## Extrahierter Text:
=====

Konsumgesellschaft im Abverkauf

Gleich zur Sache: Vor ein paar Wochen bekam ich einen Anruf einer Telefonmarketingfirma namens „Swedex“. Eine nette deutsche Stimme überschüttete mich mit einstudierten Sätzen, hohlen Phrasen und Suggestivfragen („Herr Schwarz, günstige Gelegenheiten darf man doch nicht vestreichen lassen, Herr Schwarz“), auf die sie die Antwort gar nicht erst abwartete.
Ich wäre ausgesucht worden und total exklusiv bekäme ich ein universelles Wundergerät frei Haus zugestellt, mit dem ich meine bisher miesen Präsentationen ab nun in sensationeller Qualität erstellen könnte, so dass die Kunden reihenweise um Aufträge betteln würden, schon demnächst – ich bräuchte nur damit einverstanden sein, dass mir das Gerät kostenfrei zur Ansicht vorbeigebracht würde. Schon bald, mit einem Botendienst. Wenn ich es nicht für so toll befinden würde, so käme der Botendienst wieder und würde es abholen.
Meine Einwände wurden gekonnt abgeblockt.

=====

## Bereitgestelltes Material:
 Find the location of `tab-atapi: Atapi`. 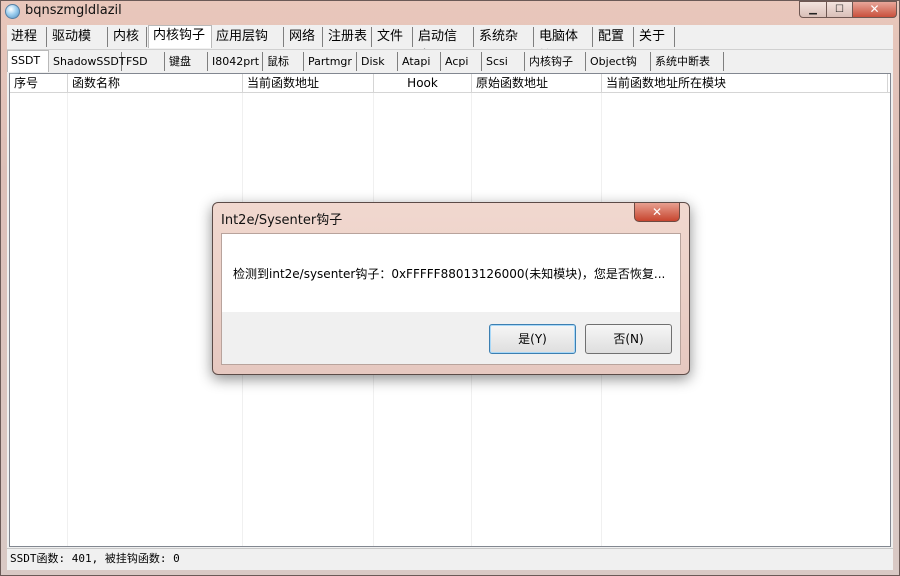

tab-atapi: Atapi is located at coordinates (420, 62).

=====

## Offene Aufgabe:
Gib aus dem Text über den Werbeanruf bitte alles von „Gleich zur Sache: Vor“ bis hinunter zu „nicht erst abwartete.“ wortgetreu wieder.

## Gelöste Aufgabe:
Gleich zur Sache: Vor ein paar Wochen bekam ich einen Anruf einer Telefonmarketingfirma namens „Swedex“. Eine nette deutsche Stimme überschüttete mich mit einstudierten Sätzen, hohlen Phrasen und Suggestivfragen („Herr Schwarz, günstige Gelegenheiten darf man doch nicht vestreichen lassen, Herr Schwarz“), auf die sie die Antwort gar nicht erst abwartete.